Christof Schöch

1. Could you describe your research project, which required gathering and disseminating a large amount of data?

As the example in this response, I use our project “Zeta and Company” on understanding, modeling, implementing, evaluating and using keyness measures for Computational Literary Studies.

2. How do you discover data that is relevant for your research and which factors help you to assess its quality and trustworthiness?

In this case, the object of study is the French contemporary high-brow and low-brow novel. We have obtained items from a large array of sources: commercially-available EPUB files, freely-available EPUB or HTML files, but mostly we digitise pocket editions of these novels ourselves.

3. What are the scholarly workflows that turn source material into data (extraction, transformation, unifying in a repository, etc.)? How do you develop a shared understanding about data with your collaborators and stakeholders?

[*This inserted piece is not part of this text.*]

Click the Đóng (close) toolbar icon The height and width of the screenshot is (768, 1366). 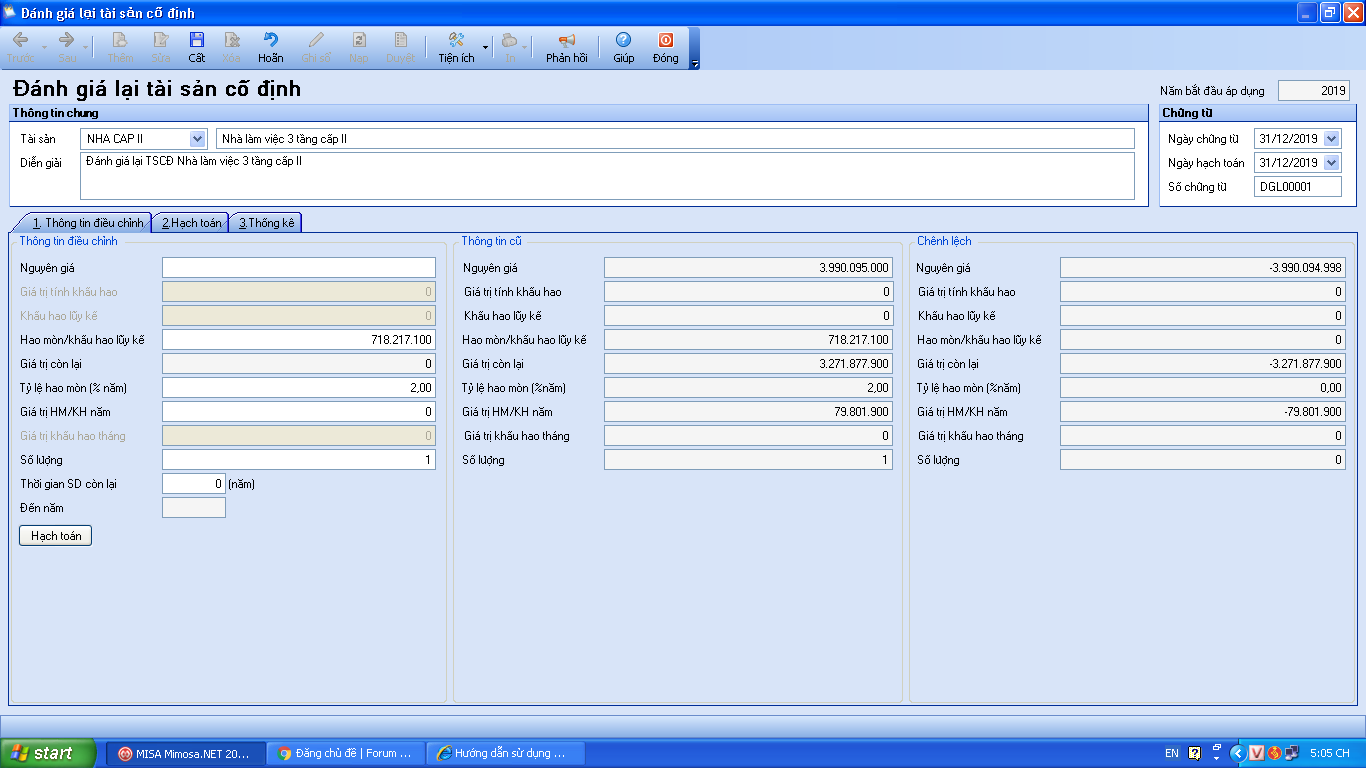[665, 47]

We scan the books using a document scanner. The books are destroyed in the process for faster scanning. OCR is then applied, then a transformation to simple XML-TEI. A metadata table is managed using a Google spreadsheet for ease of collaborative editing. The text files are stored in a private Github repository in various file formats (XML-TEI, plain text but also non-readable formats (more on that see below). The novels are selected with the aim of covering several decades equally (1950s-1990s), several sub-genres equally (crime, sentimental, detective and general high-brow), also in combination. Gender of authors plays a role, as well, but author gender is highly skewed depending on genre.

4. What is the effect of legal or regulatory limitations on your research design and execution, as well as on your data sharing procedures? What were your relations with data providers and/or copyright holders?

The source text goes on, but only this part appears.